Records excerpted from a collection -
+++

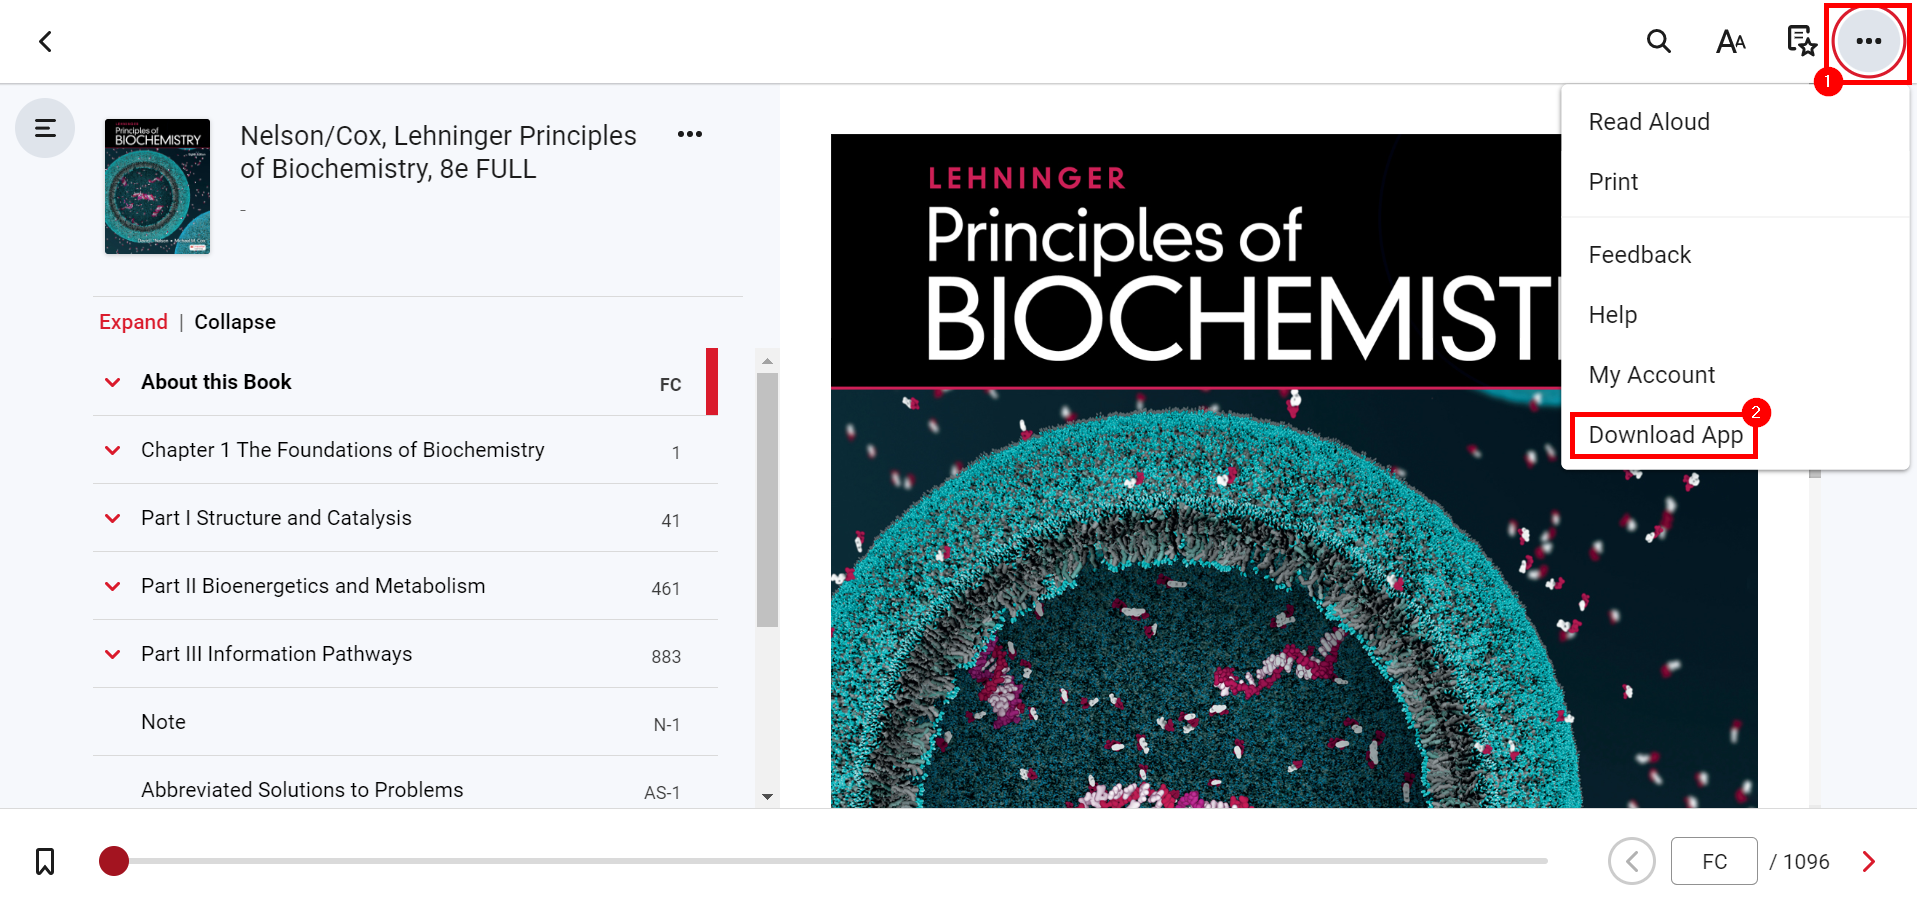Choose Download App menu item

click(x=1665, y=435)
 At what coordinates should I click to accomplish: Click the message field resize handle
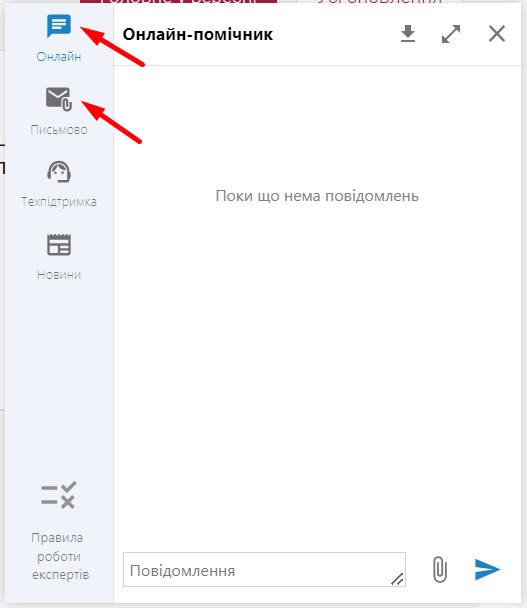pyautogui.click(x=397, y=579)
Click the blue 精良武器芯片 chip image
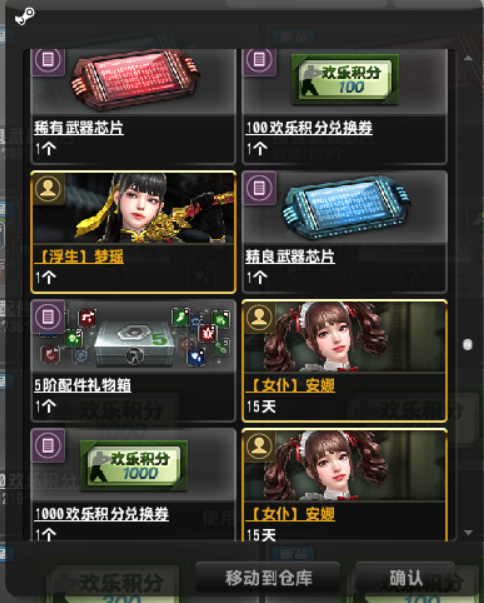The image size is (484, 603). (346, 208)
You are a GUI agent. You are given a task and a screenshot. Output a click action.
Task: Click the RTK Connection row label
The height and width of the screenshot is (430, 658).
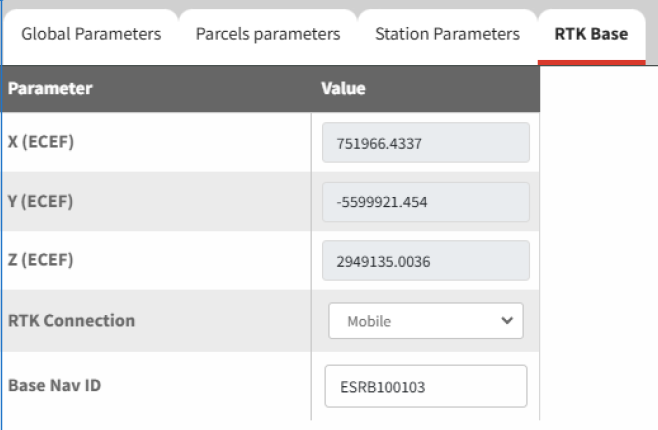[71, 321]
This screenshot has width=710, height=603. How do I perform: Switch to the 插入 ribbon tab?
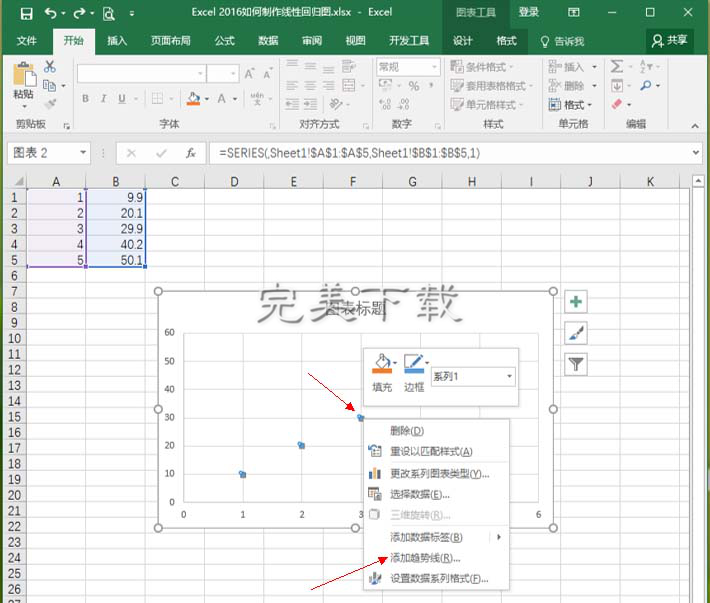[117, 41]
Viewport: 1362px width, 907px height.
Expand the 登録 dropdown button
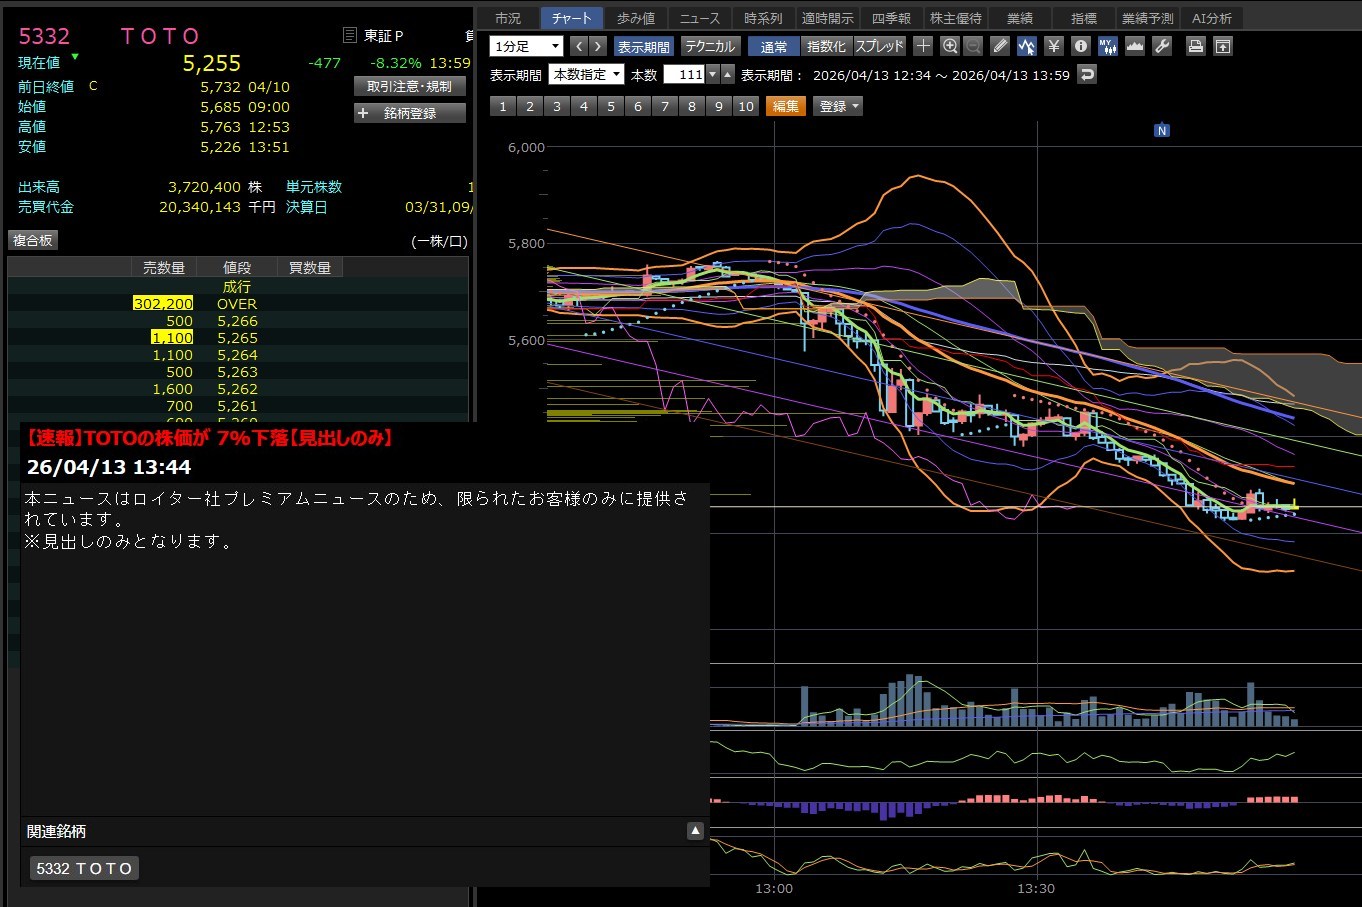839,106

+++

Work instructions - Make an exact copy of only those lines that run from the line with "This screenshot has" through the end of the records, excluding pictures.

Answer area -
This screenshot has width=710, height=603. How do I perform: Switch to the 插入 ribbon tab?
[117, 41]
Viewport: 1362px width, 907px height.
Expand the 登録 dropdown button
839,106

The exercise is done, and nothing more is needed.